Касательно отшельничества я тоже размышляла. Тут, с одной стороны, всё проще. Нужно лишь уединение и колоссальная самодисциплина, чтобы самому принять обеты, отречься от всего, что не способствует развитию, составить себе индивидуальную программу обучения, благо — литературы очень много. Отшельником можно быть и в Индии, и в Туве, в пещере или обычной квартире в городе. Можно быть странствующим отшельником, а можно сидеть в одном месте. В некотором смысле я уже отшельник, когда подолгу остаюсь одна и довольствуюсь малым. Но у меня еще много привязанностей, с которыми я не могу расстаться самостоятельно из-за отсутствия дисциплины.
Но в любом случае мне бы хотелось делиться полученными знаниями. Я не бросаю мечту о ферме, где были бы лошади, сад, дети, языки, духовные знания. Может, это всё могло бы быть при маленьком храме или монастыре где-нибудь в Туве.
Я мечтала создать фонд, где люди могли бы найти любую психологическую помощь. И эту мечту не бросаю.
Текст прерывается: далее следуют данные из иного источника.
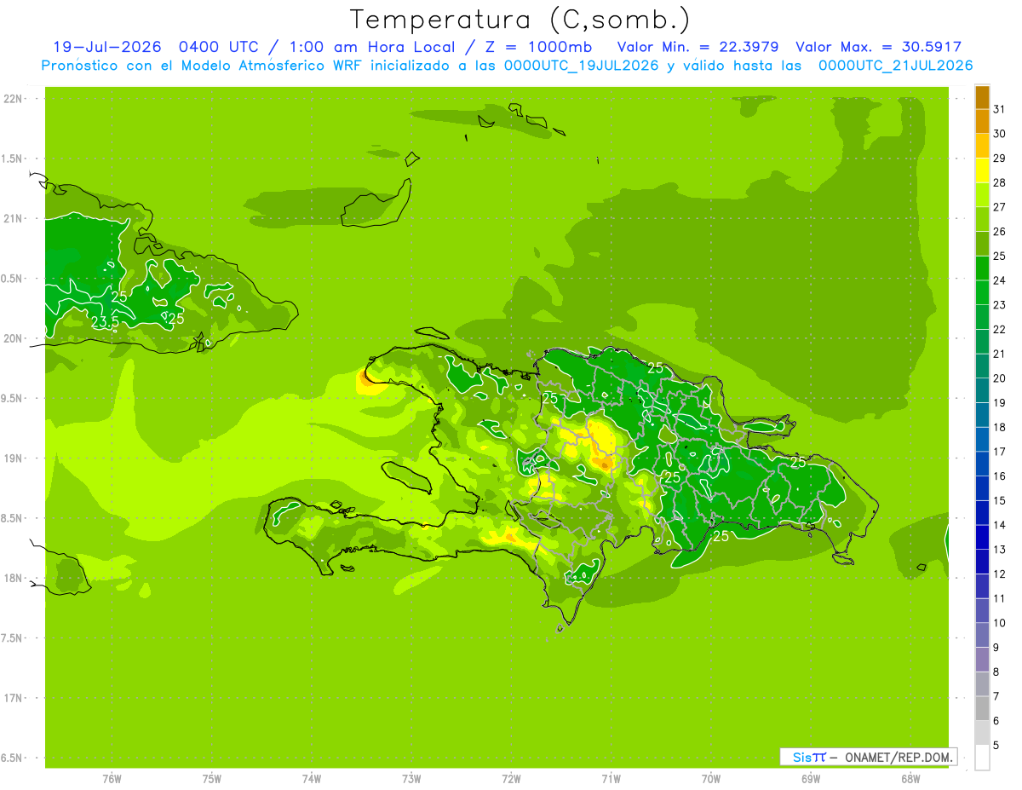Select the yellow 28 degree legend color
This screenshot has height=790, width=1022.
click(x=982, y=170)
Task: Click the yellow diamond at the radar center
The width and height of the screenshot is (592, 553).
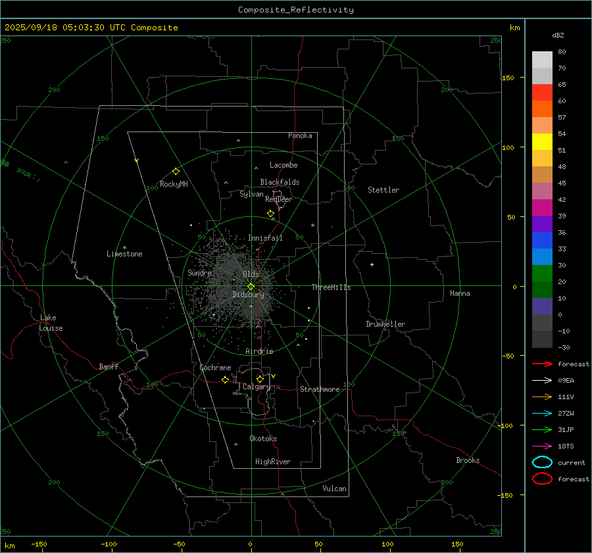Action: pyautogui.click(x=251, y=286)
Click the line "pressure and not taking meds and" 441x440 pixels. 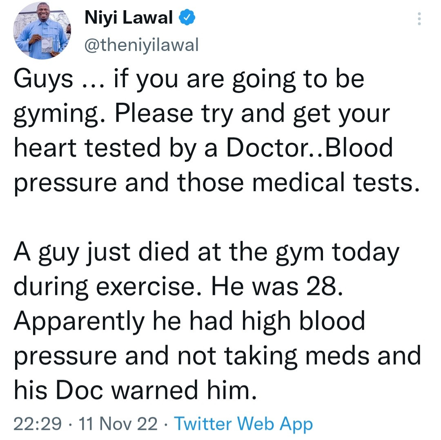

С одной лишь разницей, что если раньше это были идеи фикс, то сейчас я понимаю, что если этого не произойдет, то ничего страшного.
В самом худшем моем варианте я могу разочароваться и в этом нынешнем пути, вернуться в мир в любую точку земного шара, устроиться на работу и продолжать барахтаться в круговороте страданий. Но даже этот, самый худший, вариант не так страшен: я там уже была и знаю, как работает система. Гораздо страшнее умереть, так ничего и не поняв, не сделав важного, не воспользовавшись возможностями, которые дает именно эта жизнь.
— А как родители относятся к вашему готовящемуся решению? Есть кто-нибудь среди родственников, ступивший на духовный путь?
— Родные мои, конечно, переживают, как я буду жить без кола, двора и пенсии. Мама просит не торопиться с окончательным решением. Некоторые родственники в шоке. Но никто не отговаривает.
Знаете, в какой-то момент поиска вдруг понимаешь, что есть такие дороги, по которым не ходили твои родные и близкие. Совета спросить не у кого. И идёшь, как бы ни было страшно. И оказывается, ты идёшь не один; вдруг появляются те, с кем по пути, знаки, великие учителя как пример и эталон, к которым хочется стремиться. Отсутствие веры, критика, осуждение — серьёзные испытания на этом пути. Но если с этими уроками справляешься, то дальше — легче.
— Если принято монашество, возможно ли возвращение в мир?
— Для тех, кто снял обеты, есть специальное слово: размонашивание. Таких людей тоже много, и этот путь вполне приемлемый. Но великие учителя в книгах настоятельно рекомендуют заранее об этом подумать. И это одна из причин, почему мое решение пока окончательно не созрело.
Да, возврат в мирскую жизнь возможен. Это распространено, ничего предосудительного не вижу в этом. Но самой мне хотелось бы иметь стойкость на этом пути.